As I write this, my parents are in the process of evacuating from my childhood home due to another wildfire. This is the second time they’ve evacuated due to fire in the last three years. The terror I feel at potentially losing the house we’ve made so many memories in and which is so much a part of me is paralyzing. Twenty years of memories and personal heritage could be gone any minute. Also, if the fire makes it over the next hill, not only will hundreds from our community lose their homes and their personal heritage, but years of historic sites, from the oldest schoolhouse in the county to the high school where I developed a passion for world history, will be lost. We are in a period of large scale change, not only in California but around the world. California is just one of many obvious examples of where the effects of climate change are destroying irreplaceable heritage sites. 

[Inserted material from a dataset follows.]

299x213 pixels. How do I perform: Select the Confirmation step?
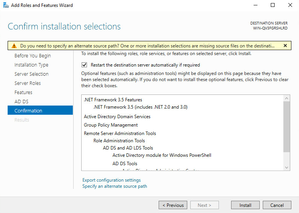click(x=40, y=110)
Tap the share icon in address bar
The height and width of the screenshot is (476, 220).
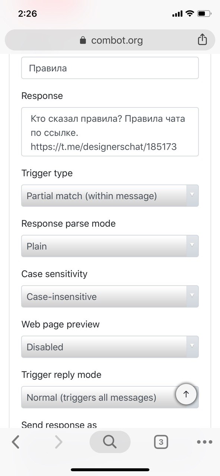click(x=202, y=39)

As we have battled these fires, I’ve heard a lot of people talking in past weeks about how this is “2020’s fault.” To be clear, 2020 has been awful worldwide, from COVID-19, to white supremacy and police brutality, to locust, deadly explosions, and massive fires. The year 2020 will be remembered as a historically tragic year. But 2020 is not to blame for the loss of cultural heritage sites due to wildfires. To blame these losses on something as innocuous as chance ignores the larger issue of climate change and our responsibility in it.

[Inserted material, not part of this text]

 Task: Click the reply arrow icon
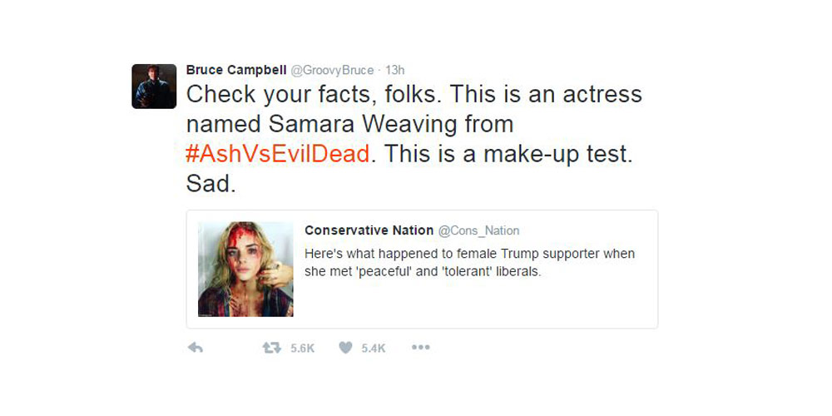(196, 348)
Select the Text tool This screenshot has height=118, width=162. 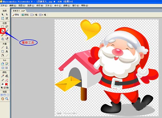coord(7,51)
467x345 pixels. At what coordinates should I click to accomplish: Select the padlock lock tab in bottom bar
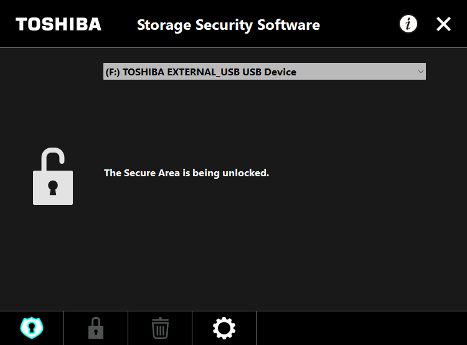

Fire has been a natural part of our ecosystem and forest health for thousands, if not millions of years. It came long before humans started building monuments, and if we are not careful it may be here long after we have no more monuments left to burn. We, as global citizens, have a responsibility to preserve cultural heritage sites that remain for future generations. It is my hope that these future generations will have the tools to develop a holistic understanding of the world and their place in it. If we are to achieve this we need to collectively prioritize climate change solutions, sustainable practices, and the preservation of underrepresented heritage. It is our responsibility to ensure the continuation of both local and global heritage. It is also our responsibility to facilitate experiential learning opportunities focused on diverse places, cultures, memories, and traditions. If we are to address the global challenges facing this and future generations, those stories need to be shared. Lastly, it is our responsibility to protect the heritage that our ancestors afforded us, to develop intercultural knowledge to better understand ourselves and others, and to create spaces where cultural heritage sites can thrive.